The discrepancies among authors may be related to the dynamic and variable nature of the choroid and some methodological and operative aspects like manual segmentation or the limited amount of locations evaluated. For example, spectral domain-OCT evaluates the 12 central degrees around the optic nerve through a 3.4-mm lineal-circle scan to produce a total of only100 points [34].

New technologies such as SS-OCT provide the opportunity for better delimitation of the retinal layers, as well as a much improved method for measuring a large number of points (588 cubes) in a wider peripapillary area (5.2 × 5.2 mm, 20 central degrees) that provides topographic information of the choroidal shape and distribution. Theoretically, with these tools, we could obtain useful information especially in glaucoma patients with a tilted or aberrant optic disc. Further investigations focused on the association between the type of glaucomatous disc damage and the pattern of PPCT, are required to better understand the role of the choroid in glaucoma.

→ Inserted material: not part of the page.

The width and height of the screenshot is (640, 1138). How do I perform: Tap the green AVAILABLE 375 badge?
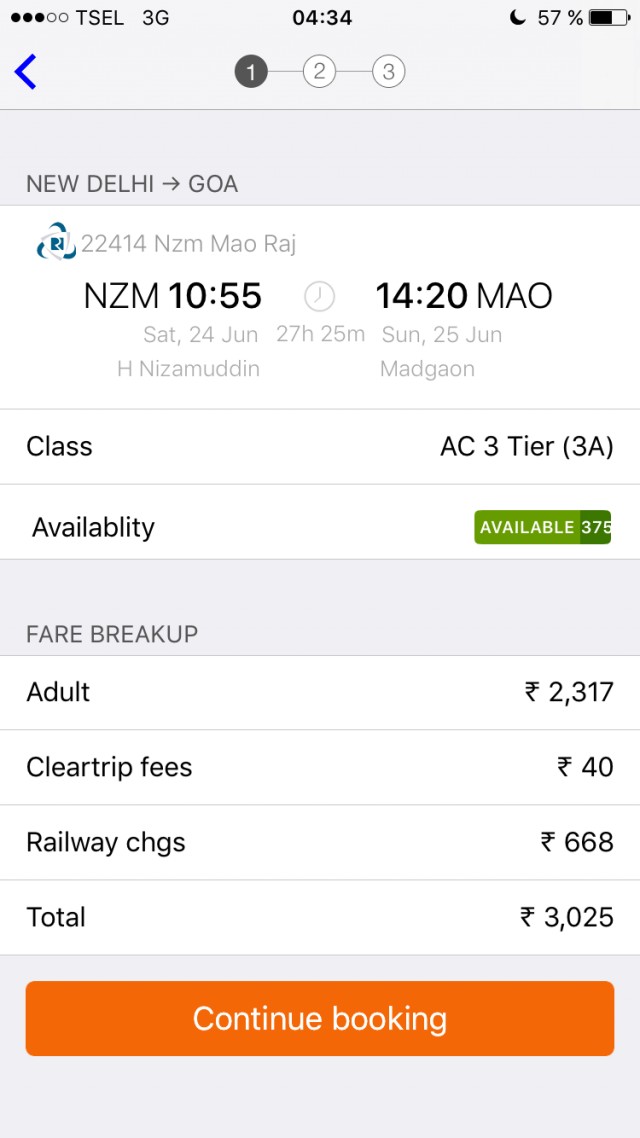[x=542, y=527]
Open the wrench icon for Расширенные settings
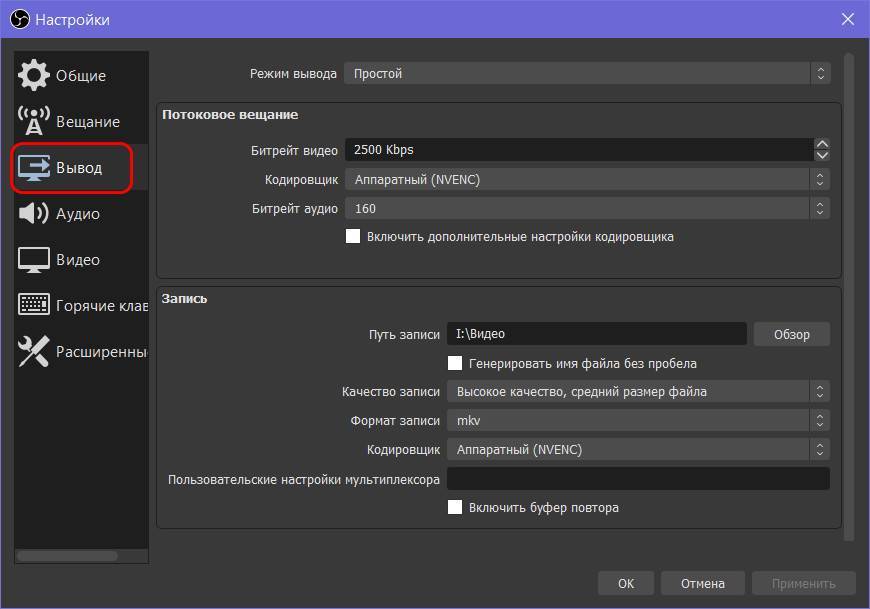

Our study has several limitations. First, we did not collect data on axial length; however, we demonstrated that there was no significant difference in the refractive error among the groups. The axial length and refractive error variables are related, but not interchangeable, as the axial length tends not to change after the second decade of life, except in cases with some pathology. Instead, the refractive error may fluctuate or change due to different factors and, for this reason; we excluded pseudophakic eyes [35]. The results from a recent study by Ikuno and Tano [36] using OCT, however, suggest that refractive error and axial length have a similar relationship with OCT measurements. Second, the choroid can be influenced by circadian changes [26], and we did not perform OCT examinations at the same time in all participants; however, all the OCT scans were acquired in the morning (between 09:00 and 12:00). Third, we only measured choroidal thickness in the right eyes of each participant, and inter-eye differences were not assessed. Fourth, the POAG patients were not divided according to severity, and it would be interesting to investigate whether there is an association between PPCT and glaucoma severity or normal tension glaucoma; or between PPCT and peripapillary retinal nerve fiber layer thickness.

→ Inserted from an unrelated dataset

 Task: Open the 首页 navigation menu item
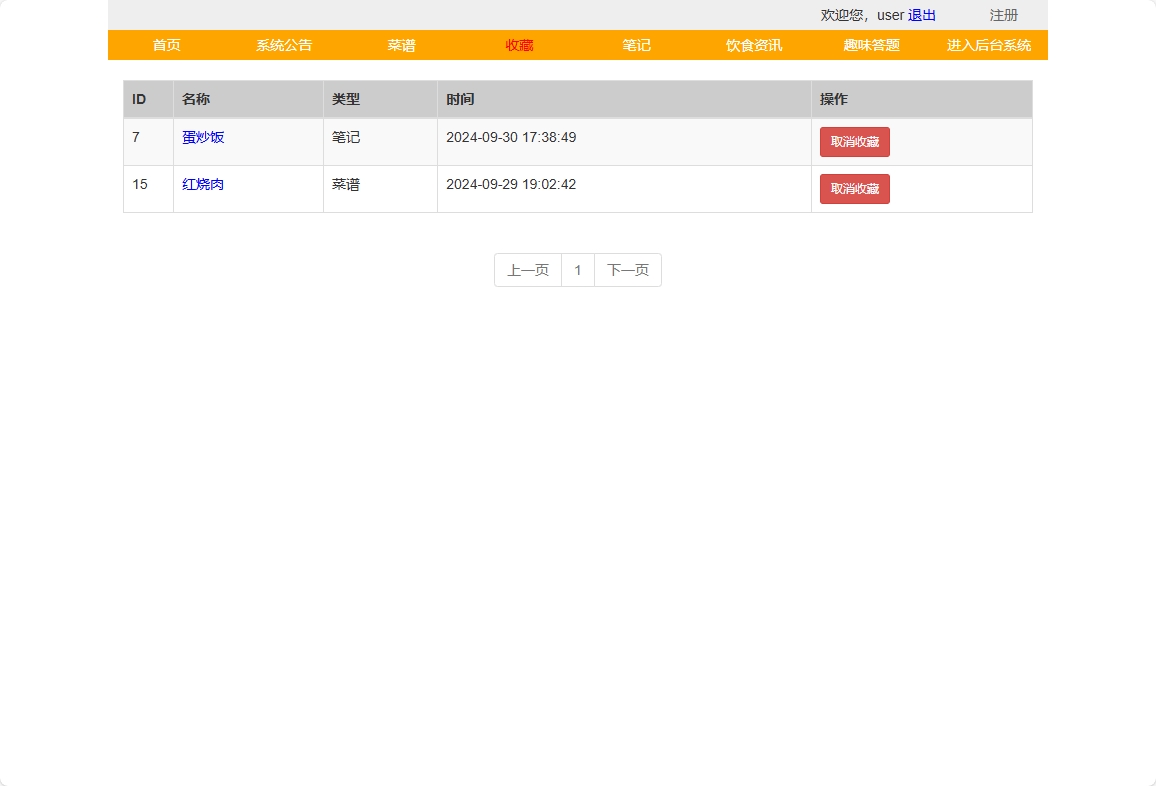point(165,45)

Finally, we have not confirmed the reliability of the automated PPCT measurements obtained with the new SS-OCT (there is only one study that analyzed repeatability of retinal and choroidal thickness with SS-OCT in neovascular age-related macular degeneration) [37]; and it is necessary to investigate the accuracy of this software in other studies. Intradevice repeatability of peripapillary retinal nerve fiber layer thickness and different retinal measurements using the same SS-OCT device (DRI-OCT Topcon) are good, with intraclass correlation coeficients (ICCs) ≥ 0.9 for all sectors in control subjects [38, 39]. Ikuno et al. [40] studied the reliability and reproducibility of manual normal choroidal thickness measurements on EDI-OCT; and interobserver correlation was found to be 0.970 and intervisit correlation was 0.893. So, it's expected that reliabiliby of automated choroidal thickness measurements with SS-OCT will be good.

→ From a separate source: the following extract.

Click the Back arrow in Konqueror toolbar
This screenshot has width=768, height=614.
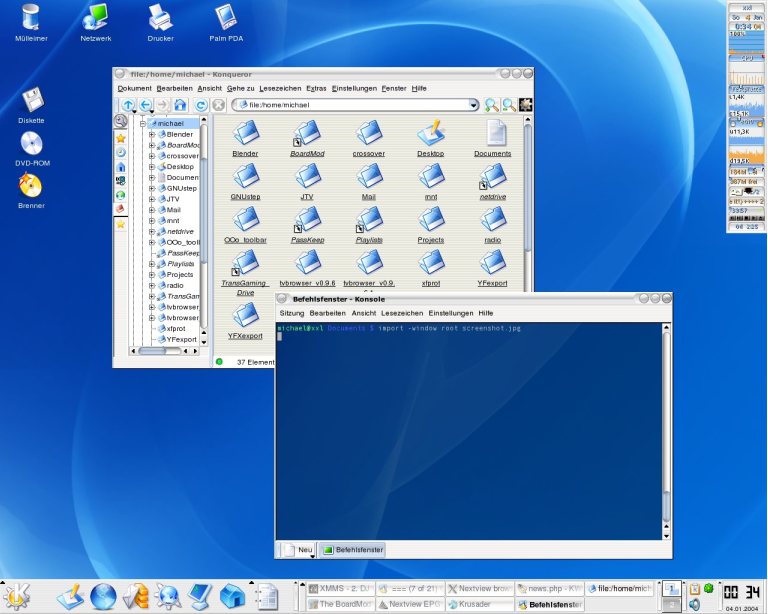(x=145, y=105)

The present study demonstrates that peripapillary choroidal tissue is thickest superiorly and thinnest inferiorly, both in controls and glaucoma patients. Significant associations were detected between choroidal thickness along different zones of the retinal tissue around the optic disc, and the presence of glaucomatous changes; although these associations were statistically significant in three zones (i.e., central superior, nasal superior, and nasal inferior), the remaining zones were also thinner in glaucomatous eyes. Our findings suggest that glaucoma degeneration affects the choroidal tissue, especially in the superior and nasal areas around the optic nerve.

More studies based on new technology that explores peripapillary thickness in different areas of the choroid, with a careful recording of vascular variables, would clarify the actual role of this evaluation of PPCT in clinical practice.